▸ **TASK TO CARRY OUT**
Send back all of the records, each one exactly as written.

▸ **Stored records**
"""
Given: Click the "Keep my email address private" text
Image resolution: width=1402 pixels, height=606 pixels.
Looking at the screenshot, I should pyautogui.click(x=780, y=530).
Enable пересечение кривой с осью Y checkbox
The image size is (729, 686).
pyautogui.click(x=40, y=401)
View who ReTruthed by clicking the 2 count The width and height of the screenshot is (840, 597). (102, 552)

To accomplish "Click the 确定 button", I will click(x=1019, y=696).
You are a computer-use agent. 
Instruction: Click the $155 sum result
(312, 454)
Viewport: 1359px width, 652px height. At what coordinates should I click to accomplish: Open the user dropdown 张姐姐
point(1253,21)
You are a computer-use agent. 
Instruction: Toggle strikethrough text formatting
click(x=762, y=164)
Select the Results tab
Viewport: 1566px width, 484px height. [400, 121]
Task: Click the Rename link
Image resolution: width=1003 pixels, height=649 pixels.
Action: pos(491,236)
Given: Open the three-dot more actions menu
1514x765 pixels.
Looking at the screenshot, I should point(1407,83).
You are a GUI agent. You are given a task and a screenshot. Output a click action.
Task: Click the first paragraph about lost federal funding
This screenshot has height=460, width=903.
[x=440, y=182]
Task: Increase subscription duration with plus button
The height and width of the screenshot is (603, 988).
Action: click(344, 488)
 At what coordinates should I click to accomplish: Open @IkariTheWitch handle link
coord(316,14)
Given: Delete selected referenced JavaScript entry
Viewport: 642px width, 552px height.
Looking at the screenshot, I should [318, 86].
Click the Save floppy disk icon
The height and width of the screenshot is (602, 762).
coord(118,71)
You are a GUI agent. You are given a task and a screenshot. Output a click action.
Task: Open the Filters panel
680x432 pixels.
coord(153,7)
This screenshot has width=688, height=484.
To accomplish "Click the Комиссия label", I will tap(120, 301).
"""
▸ **SOLUTION FOR THIS EXERCISE**
Given: Click the "Keep my email address private" text
Image resolution: width=1402 pixels, height=606 pixels.
Looking at the screenshot, I should pyautogui.click(x=780, y=530).
Enable пересечение кривой с осью Y checkbox
The image size is (729, 686).
pyautogui.click(x=40, y=401)
View who ReTruthed by clicking the 2 count The width and height of the screenshot is (840, 597). (102, 552)

To accomplish "Click the 确定 button", I will click(x=1019, y=696).
You are a computer-use agent. 
Instruction: Click the $155 sum result
(312, 454)
Viewport: 1359px width, 652px height. At what coordinates should I click to accomplish: Open the user dropdown 张姐姐
point(1253,21)
You are a computer-use agent. 
Instruction: Toggle strikethrough text formatting
click(x=762, y=164)
Select the Results tab
Viewport: 1566px width, 484px height. [400, 121]
Task: Click the Rename link
Image resolution: width=1003 pixels, height=649 pixels.
Action: pos(491,236)
Given: Open the three-dot more actions menu
1514x765 pixels.
Looking at the screenshot, I should point(1407,83).
You are a GUI agent. You are given a task and a screenshot. Output a click action.
Task: Click the first paragraph about lost federal funding
This screenshot has height=460, width=903.
[x=440, y=182]
Task: Increase subscription duration with plus button
The height and width of the screenshot is (603, 988).
Action: click(344, 488)
 At what coordinates should I click to accomplish: Open @IkariTheWitch handle link
coord(316,14)
Given: Delete selected referenced JavaScript entry
Viewport: 642px width, 552px height.
Looking at the screenshot, I should [318, 86].
Click the Save floppy disk icon
The height and width of the screenshot is (602, 762).
coord(118,71)
You are a GUI agent. You are given a task and a screenshot. Output a click action.
Task: Open the Filters panel
680x432 pixels.
coord(153,7)
This screenshot has width=688, height=484.
To accomplish "Click the Комиссия label", I will tap(120, 301).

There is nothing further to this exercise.